We performed western blot analysis for the evaluation of fibronectin (rabbit, 1:1000; Dako), CD31 (rabbit; 1:1000; ab28364, Abcam), HIF-2α (rabbit; 1:500; NB100-122, Novus Biologicals Inc.), type 1 collagen (goat; 1:1000; 1310-01, Southernbiotech), p38 (rabbit; 1:1000, cell signaling), p-p38 (rabbit; 1:1000, cell signaling), and β-actin (mouse; 1:1000; A5441, Sigma Chemical Co.) protein expression. The relative mRNA expression levels were determined as ratios relative to control levels using quantitative reverse transcriptase polymerase chain reaction (RT-qPCR) analysis, and the sequences of primers used for the experiment are presented in Supplementary Table 1.

Analysis in Human Subjects

Eight adult patients with IgA nephropathy (all male; median age, 49; median MDRD eGFR, 27.3 mL/min per 1.73 m2; median albumin-to-creatinine ratio, 568.7 mg/g) confirmed by renal biopsy were included. Kidney tissues were collected after obtaining the approval from the Institutional Review Board (IRB) of Yonsei University Heath System Clinical Trial Center (IRB No; 4-2006-0154), and all participants provided written informed consent.

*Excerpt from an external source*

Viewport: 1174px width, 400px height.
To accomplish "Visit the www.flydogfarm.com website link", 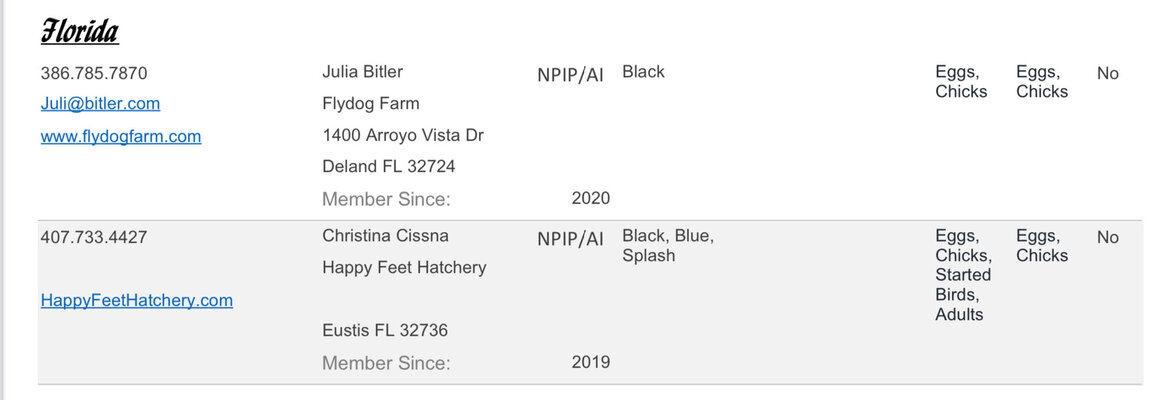I will [x=121, y=136].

We microdissected the renal tissue of patients, used tubulointerstitium for RT-qPCR analysis of a variety of relevant genes, and compared mRNA expression patterns according to stage of tubular atrophy/interstitial fibrosis (T stage) by the Oxford classification or according to the CKD stage based on the estimated glomerular filtration rate. The sequences of primers used for the experiment are presented in Supplementary Table 2.

Equipment and Settings

Images of the stained tissues were captured under a polarized microscope (BX51 microscope; Olympus, Tokyo, Japan) and converted into gray-scale images for quantification. In addition, immunofluorescent mages were acquired using a confocal laser-scanning microscope (LSM5 PASCAL; Carl Zeiss Jena GmbH, Jena, Germany). And, all digitized images submitted with the final revision of the manuscript was 300 DPI. Moreover, the Anaeropack-anaero (< 1% O2 and 5% CO2; Mitsubishi Gas Chemical Co., Tokyo, Japan) was used to create a hypoxic condition. All images were submitted to Image J v1.49 (NIH, Bethesda, MD, USA) to quantify the percentage of fibrosis in total tissue within an image. Furthermore, all the methods were carried out in accordance with relevant guidelines and regulations, and all the experimental protocols were approved by School of Medicine, Ewha Womans University and Yonsei University Health System.

Statistical Analysis

All values are expressed as the mean ± standard error of the mean (SEM). Statistical analysis was performed using PRISM 6.0 software (GraphPad, San Diego, CA, USA) and the statistic software SPSS, ver. 18.0 (SPSS Inc., Chicago, IL, USA). ANOVA with Fisher’s least significant difference (LSD) post hoc test was used for multiple comparisons. Student’s t test was performed to compare differences between two groups. P-values less than 0.05 were considered to be statistically significant.